Василий Феклистыч Феклистов — так звали наши домашние студента Феоктистова — доставлял мне также чисто детскую радость. Я детски радовался, что готовлюсь в университет, и занимался прилежно с Феоктистовым; мне доставлял наслаждение и осмотр его медицинских книг — какой — то старинной анатомии с картинками, какой — то терапии с рецептами, но всего более и с каким — то невыразимо приятным трепетом сердца, — это я как будто еще теперь чувствую, — разбирал я принесенный однажды Феоктистовым каталог университетских лекций.
— Какие лекции буду я слушать? Вот Юст Христиан Лодер — анатомия человеческого тела. Буду?
— Непременно.
— Вот Ефрем Осипович Мухин — физиология по Ленгоссеку. Это что такое? Да Мухин, что бы ни читал, буду, непременно буду слушать. Василий Михайлович Котельницкий — фармакология или врачебное веществословие. Василий Феоктистыч!
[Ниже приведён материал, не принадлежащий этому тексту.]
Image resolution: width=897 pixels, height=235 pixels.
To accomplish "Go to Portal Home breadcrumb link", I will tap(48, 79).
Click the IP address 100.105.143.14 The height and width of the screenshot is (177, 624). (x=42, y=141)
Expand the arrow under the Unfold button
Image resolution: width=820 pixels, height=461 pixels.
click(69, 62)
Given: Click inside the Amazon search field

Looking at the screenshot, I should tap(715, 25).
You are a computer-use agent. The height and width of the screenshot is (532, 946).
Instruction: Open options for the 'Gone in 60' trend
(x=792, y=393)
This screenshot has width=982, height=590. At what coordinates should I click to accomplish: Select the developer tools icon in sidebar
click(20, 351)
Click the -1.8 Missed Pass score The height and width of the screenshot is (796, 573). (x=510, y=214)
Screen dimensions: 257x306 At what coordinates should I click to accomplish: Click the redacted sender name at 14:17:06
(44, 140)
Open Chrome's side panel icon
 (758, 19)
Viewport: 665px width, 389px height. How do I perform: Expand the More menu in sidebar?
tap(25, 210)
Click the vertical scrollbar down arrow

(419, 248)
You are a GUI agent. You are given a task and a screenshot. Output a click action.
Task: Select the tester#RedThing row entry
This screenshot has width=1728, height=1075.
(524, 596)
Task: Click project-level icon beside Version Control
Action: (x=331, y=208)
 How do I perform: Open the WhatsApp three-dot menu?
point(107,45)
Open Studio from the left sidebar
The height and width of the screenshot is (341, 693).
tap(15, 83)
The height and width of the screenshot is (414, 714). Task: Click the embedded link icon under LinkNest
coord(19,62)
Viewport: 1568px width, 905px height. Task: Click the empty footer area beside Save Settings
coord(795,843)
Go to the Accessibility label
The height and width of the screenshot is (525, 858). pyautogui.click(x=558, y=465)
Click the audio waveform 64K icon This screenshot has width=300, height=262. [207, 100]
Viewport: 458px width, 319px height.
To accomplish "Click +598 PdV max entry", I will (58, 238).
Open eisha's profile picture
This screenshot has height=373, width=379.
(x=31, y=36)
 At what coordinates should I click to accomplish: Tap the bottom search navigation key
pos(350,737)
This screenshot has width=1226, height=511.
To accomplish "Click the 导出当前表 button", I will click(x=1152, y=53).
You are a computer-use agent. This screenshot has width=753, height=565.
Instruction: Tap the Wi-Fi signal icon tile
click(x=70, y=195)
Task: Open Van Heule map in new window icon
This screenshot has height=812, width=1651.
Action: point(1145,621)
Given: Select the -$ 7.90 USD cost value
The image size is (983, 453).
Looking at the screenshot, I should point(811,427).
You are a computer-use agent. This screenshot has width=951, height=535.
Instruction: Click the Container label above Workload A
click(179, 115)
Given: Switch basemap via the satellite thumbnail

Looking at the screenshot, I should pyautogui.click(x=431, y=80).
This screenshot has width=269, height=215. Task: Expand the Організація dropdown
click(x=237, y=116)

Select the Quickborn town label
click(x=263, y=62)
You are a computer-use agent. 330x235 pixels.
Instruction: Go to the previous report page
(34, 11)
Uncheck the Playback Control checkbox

Это что за наука?
— Да о действии лекарств.
— Ах, вот любопытно — то: как действует рвотное, как слабительное; а я ведь уже знаю, что radix ipecacuanhae emeticum; radix jalappae drasticum.
— А почему это вы знаете? Откуда это вы взяли?
— А вот позвольте, я сейчас принесу вам книжку Григория Михайловича Березкина, — все, все есть, преинтересная.
Приношу и показываю. Феоктистов с важным видом, и презрительно улыбаясь (эту улыбку я воображаю, когда пишу эти строки, диктуемые воспоминанием), перелистывает драгоценный дар Березкина и, отдавая мне назад, говорит:
— Старье! Старье! Будете студентом, так просите папеньку купить вам фармакологию Иовского, перевод с немецкого Шпренгеля.
— А дорого она стоит?
— Да рубля три или четыре.
— Попрошу непременно.
Между тем время идет. Мы сходили к Троице помолиться. Феоктистов с нами; экскурсия продолжалась дня четыре и служила отдыхом, хотя, по правде сказать, ни я, ни Феоктистов не уставали от наших занятий. В этой экскурсии мы не останавливались в Мытищах и Троицкую ризницу не посещали; поэтому все, что я говорил прежде о моих детских воспоминаниях о Троице, относится, несомненно, к прежнему времени (т. е. к моему 7–8–летнему возрасту, к 1817–1818 гг.).
Наконец, настало время и вступительного экзамена.
Я не помню решительно ничего о том, что я чувствовал, когда ехал с отцом в университет на экзамен; но, верно, ни надежда, ни страх не волновали меня чересчур; я живо помню, например, мой первый экзамен в пансионе Кряжева; волнение, с которым я отвечал тогда на заданные вопросы, как только вспомню о нем, кажется мне неулегшимся еще до сих пор; вижу, как в отдаленном тумане, Дружинина (директора гимназии, присутствовавшего на экзамене), сидящего в больших, для него нарочно приготовленных креслах; смотрю на проходящего с подносом толстого пансионного дядьку, плутовски улыбающегося мне мимоходом и подмигивающего одним глазом. Помню живо чью — то добрую усмешку и колкое замечание священника на мое слишком наглядное изложение сновидений фараона. «Ему грезилось», — повторял я несколько раз в моем одушевленном жестами рассказе. «Снилось, снилось, снилось», — замечал, останавливая меня каждый раз на полуслове, законоучитель. И все это было два года ранее моего первого университетского испытания.